Tom Gran and Kayleigh Gibbons
Tom Gran and Kayleigh Gibbons graduated from the University of the West of England in 2010. Their first film Scunner premiered at Encounters Film Festival and was screened throughout the world. This is their second project together.
“For us, peace is about letting go. We all have the potential to destroy each other and our resistance to letting go of our defenses makes confl ict much more dangerous. Our film follows a society of living threads as they desperately support hundreds of bladed objects in mid-air.”
Educated at Goldsmiths and the Royal College of Art, Hattler has made over 20 moving image works and has shown at exhibitions and film festivals worldwide, winning many awards.
“My film is about mirroring and feedback— abstract patterns and shapes fill the two sides of the screen, taking us on a journey from disharmony to peace. Conceptually, it’s about how violence breeds violence and love breeds love. Only by turning the other cheek can we bring about change, understanding and peace.”
Christine Molloy and Joe Lawlor
Christine Molloy and Joe Lawlor studied theatre at Dartington College of Arts. Over the years their films have screened extensively around the world including screenings at Telluride, Rotterdam, London, Sydney, Thessaloniki, Edinburgh, Hong Kong, Singapore, Pusan, Durban and Morelia.
“Our film is a portrait of a community, united in a celebration of peace. What starts as one individual ends in a large and spectacular group portrait, with people from all backgrounds standing together and sharing a moment of tranquility. Peace starts with me and gradually expands to include everyone. We are all connected.”
Japanese-born Noriko Okaku studied at the Chelsea College of Art and Design, and the Royal College of Art. Her art ranges from audiovisual work, to performance and experimental animation. She has had solo exhibitions in galleries in Japan and Europe.
“Peace is always in your life, if you look for it. In my film, the word peace is concealed within an abstract landscape—at times clearly discernible, at others hidden. The film is meant to seem chaotic. Like the principles of Yin and Yang, positive and negative, peace exists within chaos and vice versa.”
Jacco Olivier lives and works in Amsterdam, where he studied at the Rijksakademie. He is represented by the Victoria Miro Gallery in London; the Marianne Boesky gallery in New York; the Thomas Schulte Gallery in Berlin, and Ron Mandos Gallery in Amsterdam. His work has been exhibited extensively worldwide since 2003.

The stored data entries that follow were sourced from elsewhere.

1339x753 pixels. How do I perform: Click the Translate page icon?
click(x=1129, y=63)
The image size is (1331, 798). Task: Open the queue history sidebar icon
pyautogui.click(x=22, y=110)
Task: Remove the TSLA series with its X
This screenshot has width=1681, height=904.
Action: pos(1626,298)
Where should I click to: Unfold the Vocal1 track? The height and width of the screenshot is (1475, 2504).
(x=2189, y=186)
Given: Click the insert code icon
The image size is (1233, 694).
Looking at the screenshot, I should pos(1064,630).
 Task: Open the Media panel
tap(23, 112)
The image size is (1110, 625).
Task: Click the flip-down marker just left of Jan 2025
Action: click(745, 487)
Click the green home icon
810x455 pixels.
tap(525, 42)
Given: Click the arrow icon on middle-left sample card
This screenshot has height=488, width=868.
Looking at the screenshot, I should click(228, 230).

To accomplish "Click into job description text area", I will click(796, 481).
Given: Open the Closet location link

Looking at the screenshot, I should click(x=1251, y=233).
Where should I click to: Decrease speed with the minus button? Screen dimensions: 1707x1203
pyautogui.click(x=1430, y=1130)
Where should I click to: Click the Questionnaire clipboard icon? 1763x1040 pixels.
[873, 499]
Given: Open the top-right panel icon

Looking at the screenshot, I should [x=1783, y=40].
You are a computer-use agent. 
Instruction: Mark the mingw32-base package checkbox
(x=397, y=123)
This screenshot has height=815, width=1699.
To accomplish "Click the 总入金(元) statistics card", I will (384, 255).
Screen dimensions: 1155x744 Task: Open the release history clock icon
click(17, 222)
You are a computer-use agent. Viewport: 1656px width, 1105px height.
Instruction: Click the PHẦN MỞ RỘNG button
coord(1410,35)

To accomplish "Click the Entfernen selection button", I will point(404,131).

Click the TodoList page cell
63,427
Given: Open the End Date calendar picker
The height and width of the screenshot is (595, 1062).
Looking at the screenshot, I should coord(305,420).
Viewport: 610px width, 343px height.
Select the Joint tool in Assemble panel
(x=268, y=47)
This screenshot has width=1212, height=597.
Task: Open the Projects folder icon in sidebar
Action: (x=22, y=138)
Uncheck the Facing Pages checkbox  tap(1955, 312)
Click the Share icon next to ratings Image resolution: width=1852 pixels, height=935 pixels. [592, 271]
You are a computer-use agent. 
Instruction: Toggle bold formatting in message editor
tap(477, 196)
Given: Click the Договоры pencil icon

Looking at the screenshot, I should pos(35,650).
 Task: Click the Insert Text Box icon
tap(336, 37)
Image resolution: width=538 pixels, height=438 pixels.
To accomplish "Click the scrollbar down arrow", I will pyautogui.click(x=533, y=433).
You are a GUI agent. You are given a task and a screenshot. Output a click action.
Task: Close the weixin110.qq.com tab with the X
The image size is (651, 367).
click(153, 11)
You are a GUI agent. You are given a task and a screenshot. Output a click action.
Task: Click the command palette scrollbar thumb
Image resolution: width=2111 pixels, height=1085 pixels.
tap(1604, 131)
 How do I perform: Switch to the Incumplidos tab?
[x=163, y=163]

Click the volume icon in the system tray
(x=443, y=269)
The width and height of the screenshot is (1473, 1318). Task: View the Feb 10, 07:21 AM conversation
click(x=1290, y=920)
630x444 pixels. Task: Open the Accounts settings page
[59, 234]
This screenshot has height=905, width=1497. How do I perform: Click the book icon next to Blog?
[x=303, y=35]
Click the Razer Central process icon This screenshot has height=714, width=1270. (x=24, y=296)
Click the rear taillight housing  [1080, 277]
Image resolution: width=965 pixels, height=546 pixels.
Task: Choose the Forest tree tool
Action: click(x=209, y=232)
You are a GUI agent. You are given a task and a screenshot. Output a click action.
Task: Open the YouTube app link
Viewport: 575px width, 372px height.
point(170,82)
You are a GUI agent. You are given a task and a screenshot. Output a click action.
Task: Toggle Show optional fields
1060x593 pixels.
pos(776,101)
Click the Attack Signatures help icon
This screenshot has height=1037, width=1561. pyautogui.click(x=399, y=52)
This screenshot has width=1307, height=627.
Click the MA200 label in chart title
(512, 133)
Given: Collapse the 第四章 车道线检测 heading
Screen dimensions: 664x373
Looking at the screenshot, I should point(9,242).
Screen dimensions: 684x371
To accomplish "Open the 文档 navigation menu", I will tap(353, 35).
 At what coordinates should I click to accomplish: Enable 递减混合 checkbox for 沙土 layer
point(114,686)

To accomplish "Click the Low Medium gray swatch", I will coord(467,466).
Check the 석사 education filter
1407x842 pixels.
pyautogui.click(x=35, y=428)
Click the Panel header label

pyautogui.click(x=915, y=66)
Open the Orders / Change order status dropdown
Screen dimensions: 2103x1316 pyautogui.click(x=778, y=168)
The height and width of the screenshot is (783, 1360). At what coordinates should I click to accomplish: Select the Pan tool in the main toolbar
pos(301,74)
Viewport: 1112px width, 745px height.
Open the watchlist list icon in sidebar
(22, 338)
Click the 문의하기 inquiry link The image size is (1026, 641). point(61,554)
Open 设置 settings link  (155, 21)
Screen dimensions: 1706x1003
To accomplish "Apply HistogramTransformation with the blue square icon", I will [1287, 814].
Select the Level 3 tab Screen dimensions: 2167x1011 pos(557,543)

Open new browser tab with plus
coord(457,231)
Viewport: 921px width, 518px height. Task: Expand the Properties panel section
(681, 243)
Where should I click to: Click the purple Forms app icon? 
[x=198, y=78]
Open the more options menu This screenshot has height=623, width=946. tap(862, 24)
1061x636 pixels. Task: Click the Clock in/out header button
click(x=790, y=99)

“My film is an abstract visualization of the feelings and imagery that haunt me in the transitional space between sleep and wakefulness. I am a slow starter—every morning, before I can approach the world worry-free and open-minded, I need to first drain the negative. Only then am I happy and at peace with myself.”
Bill Porter grew up on the isolated, wind-swept coast of North Cornwall. Since graduating from the Royal College of Art, in 2008, he now works as an animator/director in London and has screened at various animation festivals and galleries around the world.
“Two fighters face one another in the ring, surrounded by spectators in masquerade. The bell sounds and the fighters jump into action. The spectators become more and more frenzied as the blows get harder and the fighters less guarded. Finally they peak and, exhausted, slump into one another—a moment of peace.”